Ein Rolex braucht die drei S: Sonne, Singen und Sand.
So der Volksmund beziehungsweise habe ich den Spruch von einem Deutschen mit langjähriger Uganda-Erfahrung gehört.  Auf jeden Fall ist der Rolex so wichtig für den Ugander wie die Fritten- oder Dönerbude für den Deutschen oder die Würstlbude für den Österreicher. Ein lebhaftes Video, authentisch mit den drei S, kann sicher den Rolex besser erklären als es meine Worte hier könnten.
Das Video zeigt natürlich eine etwas geschönte Version. Vielleicht war ich einfach an den falschen Ecken unterwegs, aber Karotte, grüne Paprika und Chili wurden mit noch nie serviert. Macht aber nichts, schmeckt auch so!

Chapati und Rührei werden mit Holzkohle gebraten. Kocher wie dieser hier sind überall in Kampalla und in der Provinz zu finden.

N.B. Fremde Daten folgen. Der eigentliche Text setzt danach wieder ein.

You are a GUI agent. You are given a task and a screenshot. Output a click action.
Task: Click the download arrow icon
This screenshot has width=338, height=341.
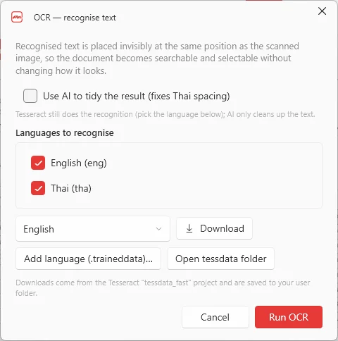[189, 228]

Uganda kocht mit Holz oder Holzkohle, ganz ungeachtet des Ziels der Regierung die Waldfläche bis 2040 auf 24% zu heben.
Wie man trotzdem sein Rolex mit gutem Öko-Gewissen genießen kann, zeigen die Kollegen vom Renewable Energy Research & Development Centre. Während der letzten Großveranstaltung konnten die preisgekrönten hauseigenen Briketts, hauptsächlich hergestellt aus Maisspindeln, erworben werden. Es gab Popcorn, gebraten mit genau diesen Brikettes, der Solarkocher kochte und der brikettbetriebene Rolex-Stand war auch am Start.

Übrigens ist der Sand im 3-S wirklich essentiell. Ein Rolex ganz ohne Knirschen ist eben kein echter.